Zur Abmilderung der durch die Corona-Krise hervorgerufenen sozioökonomischen Folgen wurde bereits am 24. März 2020 von der Regierung ein Hilfspaket im Wert von 1,2 Billionen P. angekündigt, das inzwischen fast vollständig umgesetzt wurde. Zu den wichtigsten Maßnahmen gehören u.a. die Abschaffung der Importzölle auf medizinische Notfallausrüstung, Bargeldtransfers an 6,2 Millionen Tagelöhner (75 Mrd. PKR), Bargeldtransfers an mehr als 12 Millionen einkommensschwache Familien (150 Mrd. PKR), Unterstützung für KMUs und den Agrarsektor (100 Mrd. PKR) in Form eines Aufschubs der Stromrechnung, Bankkrediten sowie Subventionen und Steueranreizen. Das Konjunkturpaket sieht außerdem Mittel für eine beschleunigte Beschaffung von Weizen (280 Mrd. P.), finanzielle Unterstützung für Versorgungsunternehmen (50 Mrd. P.), eine Senkung der regulierten Kraftstoffpreise, Unterstützung für die Gesundheits- und Lebensmittelversorgung (15 Mrd.
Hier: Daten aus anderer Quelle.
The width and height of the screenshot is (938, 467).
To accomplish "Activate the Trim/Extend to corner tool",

P.), Erleichterungen bei der Bezahlung von Stromrechnungen (110 Mrd. P.), einen Notfallfonds (100 Mrd. P.) und eine Überweisung an die National Disaster Management Authority (NDMA) für den Kauf von COVID-19-bezogener Ausrüstung (25 Mrd. P.) vor. Der nicht ausgeführte Teil des Hilfspakets wurde auf das Jahr 2021 übertragen. Darüber hinaus enthält das Budget für das Jahr 2021 weitere Erhöhungen der Gesundheits- und Sozialausgaben, Zollsenkungen auf Lebensmittel, eine Zuweisung für das „COVID-19 Responsive and Other Natural Calamities Control Program“ (70 Mrd. P.), ein Wohnungsbaupaket zur Subventionierung von Hypotheken (30 Mrd. P.) sowie die Bereitstellung von Steueranreizen für den Bausektor (Einzelhandels- und Zementunternehmen), die bis Ende Dezember 2021 verlängert wurden (vgl. Bundesamt für Fremdenwesen und Asyl, Länderinformation der Staatendokumentation, P., 25.6.2021, Version 2, S. 7).
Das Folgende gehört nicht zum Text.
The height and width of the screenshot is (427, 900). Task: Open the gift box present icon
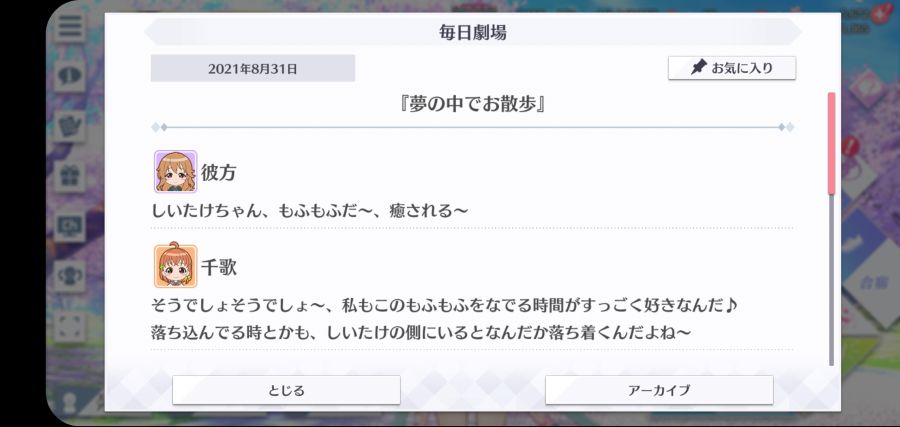tap(70, 176)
Ausgehend von den dargestellten Verhältnissen gelangt das erkennende Gericht nicht zu der Überzeugung, dass im Falle des Klägers die strengen Anforderungen für die Feststellung eines Abschiebungsverbotes gemäß § 60 Abs. 5 AufenthG i.V.m. Art. 3 EMRK erfüllt sind.
Nach alledem war die Klage mit der Kostenfolge aus § 154 Abs. 1 VwGO, § 83b AsylG abzuweisen. Die Gerichtskostenfreiheit folgt aus § 83 b AsylG; deshalb ist auch die Festsetzung eines Streitwertes nicht veranlasst. Der Ausspruch über die vorläufige Vollstreckbarkeit der Kostenentscheidung beruht auf § 167 VwGO.